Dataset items
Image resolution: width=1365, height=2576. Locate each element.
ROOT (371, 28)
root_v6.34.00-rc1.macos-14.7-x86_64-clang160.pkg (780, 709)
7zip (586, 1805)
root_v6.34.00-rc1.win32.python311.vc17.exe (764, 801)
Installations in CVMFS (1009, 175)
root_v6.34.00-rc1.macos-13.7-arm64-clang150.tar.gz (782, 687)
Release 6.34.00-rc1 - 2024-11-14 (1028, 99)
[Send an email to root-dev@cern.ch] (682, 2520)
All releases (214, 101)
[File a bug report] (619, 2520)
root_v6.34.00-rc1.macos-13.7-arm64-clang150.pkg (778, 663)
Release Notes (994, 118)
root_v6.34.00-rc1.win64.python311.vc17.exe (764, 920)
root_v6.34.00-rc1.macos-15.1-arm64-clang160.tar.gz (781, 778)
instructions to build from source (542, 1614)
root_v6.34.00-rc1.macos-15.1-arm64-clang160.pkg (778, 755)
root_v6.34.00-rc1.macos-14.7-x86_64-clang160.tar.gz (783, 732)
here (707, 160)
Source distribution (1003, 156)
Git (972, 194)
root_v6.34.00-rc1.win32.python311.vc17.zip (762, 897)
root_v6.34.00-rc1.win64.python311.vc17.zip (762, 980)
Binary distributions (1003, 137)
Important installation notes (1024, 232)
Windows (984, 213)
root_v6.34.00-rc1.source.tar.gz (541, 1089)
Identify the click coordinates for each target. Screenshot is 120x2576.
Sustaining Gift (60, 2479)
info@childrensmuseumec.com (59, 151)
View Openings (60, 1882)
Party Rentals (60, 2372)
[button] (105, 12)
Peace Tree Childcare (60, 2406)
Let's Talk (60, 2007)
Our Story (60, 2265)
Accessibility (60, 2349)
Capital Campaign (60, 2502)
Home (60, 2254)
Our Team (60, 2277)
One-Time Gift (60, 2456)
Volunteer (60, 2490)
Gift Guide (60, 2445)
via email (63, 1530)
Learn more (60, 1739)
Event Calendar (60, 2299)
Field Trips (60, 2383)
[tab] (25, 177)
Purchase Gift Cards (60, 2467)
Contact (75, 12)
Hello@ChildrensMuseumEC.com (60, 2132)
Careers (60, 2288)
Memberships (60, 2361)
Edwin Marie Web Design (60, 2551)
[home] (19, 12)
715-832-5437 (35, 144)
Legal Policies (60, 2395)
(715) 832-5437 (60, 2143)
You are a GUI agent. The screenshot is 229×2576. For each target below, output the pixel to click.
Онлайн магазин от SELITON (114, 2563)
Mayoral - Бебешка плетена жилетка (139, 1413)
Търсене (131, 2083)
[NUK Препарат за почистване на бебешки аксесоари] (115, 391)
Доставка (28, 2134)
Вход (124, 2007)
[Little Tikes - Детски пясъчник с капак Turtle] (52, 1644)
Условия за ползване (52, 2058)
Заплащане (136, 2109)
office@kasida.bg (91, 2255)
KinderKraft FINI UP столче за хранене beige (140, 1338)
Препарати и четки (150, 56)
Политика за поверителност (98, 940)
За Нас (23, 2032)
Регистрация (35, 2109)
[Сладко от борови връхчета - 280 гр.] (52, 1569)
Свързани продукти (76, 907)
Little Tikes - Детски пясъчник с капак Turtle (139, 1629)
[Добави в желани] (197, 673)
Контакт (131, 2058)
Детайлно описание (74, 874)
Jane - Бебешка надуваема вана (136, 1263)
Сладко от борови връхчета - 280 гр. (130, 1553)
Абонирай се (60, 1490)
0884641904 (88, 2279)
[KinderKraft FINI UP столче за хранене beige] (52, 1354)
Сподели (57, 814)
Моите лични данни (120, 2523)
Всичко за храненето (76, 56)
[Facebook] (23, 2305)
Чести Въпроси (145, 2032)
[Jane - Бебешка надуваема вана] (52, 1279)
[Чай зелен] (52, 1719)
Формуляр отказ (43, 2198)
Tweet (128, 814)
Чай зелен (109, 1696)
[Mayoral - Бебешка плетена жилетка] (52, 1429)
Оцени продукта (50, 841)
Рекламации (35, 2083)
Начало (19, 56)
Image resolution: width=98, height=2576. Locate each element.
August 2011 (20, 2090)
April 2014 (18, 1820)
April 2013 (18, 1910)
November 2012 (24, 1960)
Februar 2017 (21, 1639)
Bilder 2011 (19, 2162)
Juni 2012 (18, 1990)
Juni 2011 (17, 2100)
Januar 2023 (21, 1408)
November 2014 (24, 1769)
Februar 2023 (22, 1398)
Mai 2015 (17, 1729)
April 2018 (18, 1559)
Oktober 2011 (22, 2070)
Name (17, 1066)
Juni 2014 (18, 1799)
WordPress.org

How to complete this task
Repeat only what runs from the line holding "April 2018 (18, 1559)" to the end of the data, keeping every line exactly as written, first and last included.

Answer box
April 2018 (18, 1559)
Oktober 2011 (22, 2070)
Name (17, 1066)
Juni 2014 (18, 1799)
WordPress.org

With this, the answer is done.